● **WHAT YOU SHOULD DO**
Every record below is to be restated word for word.

---

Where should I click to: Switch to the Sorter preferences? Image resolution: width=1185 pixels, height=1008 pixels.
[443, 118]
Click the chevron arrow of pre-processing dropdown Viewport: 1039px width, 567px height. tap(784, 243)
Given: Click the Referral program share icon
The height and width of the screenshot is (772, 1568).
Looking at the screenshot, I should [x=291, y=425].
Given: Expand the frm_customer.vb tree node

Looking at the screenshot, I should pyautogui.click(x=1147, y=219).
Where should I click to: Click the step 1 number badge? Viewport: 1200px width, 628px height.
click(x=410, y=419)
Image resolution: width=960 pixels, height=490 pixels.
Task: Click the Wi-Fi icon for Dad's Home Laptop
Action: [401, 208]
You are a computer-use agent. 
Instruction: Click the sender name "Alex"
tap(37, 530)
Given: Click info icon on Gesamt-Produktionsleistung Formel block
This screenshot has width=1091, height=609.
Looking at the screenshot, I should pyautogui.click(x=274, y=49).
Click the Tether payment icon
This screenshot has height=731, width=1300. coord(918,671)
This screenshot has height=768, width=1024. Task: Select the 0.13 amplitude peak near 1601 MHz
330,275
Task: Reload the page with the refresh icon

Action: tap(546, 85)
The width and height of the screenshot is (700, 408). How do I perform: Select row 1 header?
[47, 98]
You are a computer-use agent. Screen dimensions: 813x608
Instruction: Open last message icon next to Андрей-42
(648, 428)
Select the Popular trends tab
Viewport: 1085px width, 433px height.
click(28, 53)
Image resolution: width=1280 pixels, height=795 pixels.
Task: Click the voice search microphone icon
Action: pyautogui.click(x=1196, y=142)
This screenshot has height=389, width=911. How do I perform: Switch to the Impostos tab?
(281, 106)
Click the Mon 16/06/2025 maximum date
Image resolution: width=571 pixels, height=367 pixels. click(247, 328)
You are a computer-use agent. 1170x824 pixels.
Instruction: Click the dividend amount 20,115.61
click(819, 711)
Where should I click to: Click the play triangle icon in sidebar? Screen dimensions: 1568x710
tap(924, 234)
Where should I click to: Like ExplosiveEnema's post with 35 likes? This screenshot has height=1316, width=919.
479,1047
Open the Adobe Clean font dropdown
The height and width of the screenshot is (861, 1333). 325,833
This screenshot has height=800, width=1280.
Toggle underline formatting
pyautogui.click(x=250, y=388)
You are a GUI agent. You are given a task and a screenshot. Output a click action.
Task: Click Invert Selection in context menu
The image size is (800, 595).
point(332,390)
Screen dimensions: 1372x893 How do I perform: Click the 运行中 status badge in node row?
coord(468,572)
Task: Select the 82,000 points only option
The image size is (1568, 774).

---

● **EXERCISE RESPONSE**
Where should I click to: Switch to the Sorter preferences? Image resolution: width=1185 pixels, height=1008 pixels.
[443, 118]
Click the chevron arrow of pre-processing dropdown Viewport: 1039px width, 567px height. tap(784, 243)
Given: Click the Referral program share icon
The height and width of the screenshot is (772, 1568).
Looking at the screenshot, I should [x=291, y=425].
Given: Expand the frm_customer.vb tree node

Looking at the screenshot, I should pyautogui.click(x=1147, y=219).
Where should I click to: Click the step 1 number badge? Viewport: 1200px width, 628px height.
click(x=410, y=419)
Image resolution: width=960 pixels, height=490 pixels.
Task: Click the Wi-Fi icon for Dad's Home Laptop
Action: [401, 208]
You are a computer-use agent. 
Instruction: Click the sender name "Alex"
tap(37, 530)
Given: Click info icon on Gesamt-Produktionsleistung Formel block
This screenshot has width=1091, height=609.
Looking at the screenshot, I should pyautogui.click(x=274, y=49).
Click the Tether payment icon
This screenshot has height=731, width=1300. coord(918,671)
This screenshot has height=768, width=1024. Task: Select the 0.13 amplitude peak near 1601 MHz
330,275
Task: Reload the page with the refresh icon

Action: tap(546, 85)
The width and height of the screenshot is (700, 408). How do I perform: Select row 1 header?
[47, 98]
You are a computer-use agent. Screen dimensions: 813x608
Instruction: Open last message icon next to Андрей-42
(648, 428)
Select the Popular trends tab
Viewport: 1085px width, 433px height.
click(28, 53)
Image resolution: width=1280 pixels, height=795 pixels.
Task: Click the voice search microphone icon
Action: pyautogui.click(x=1196, y=142)
This screenshot has height=389, width=911. How do I perform: Switch to the Impostos tab?
(281, 106)
Click the Mon 16/06/2025 maximum date
Image resolution: width=571 pixels, height=367 pixels. click(247, 328)
You are a computer-use agent. 1170x824 pixels.
Instruction: Click the dividend amount 20,115.61
click(819, 711)
Where should I click to: Click the play triangle icon in sidebar? Screen dimensions: 1568x710
tap(924, 234)
Where should I click to: Like ExplosiveEnema's post with 35 likes? This screenshot has height=1316, width=919.
479,1047
Open the Adobe Clean font dropdown
The height and width of the screenshot is (861, 1333). 325,833
This screenshot has height=800, width=1280.
Toggle underline formatting
pyautogui.click(x=250, y=388)
You are a GUI agent. You are given a task and a screenshot. Output a click action.
Task: Click Invert Selection in context menu
The image size is (800, 595).
point(332,390)
Screen dimensions: 1372x893 How do I perform: Click the 运行中 status badge in node row?
coord(468,572)
Task: Select the 82,000 points only option
The image size is (1568, 774).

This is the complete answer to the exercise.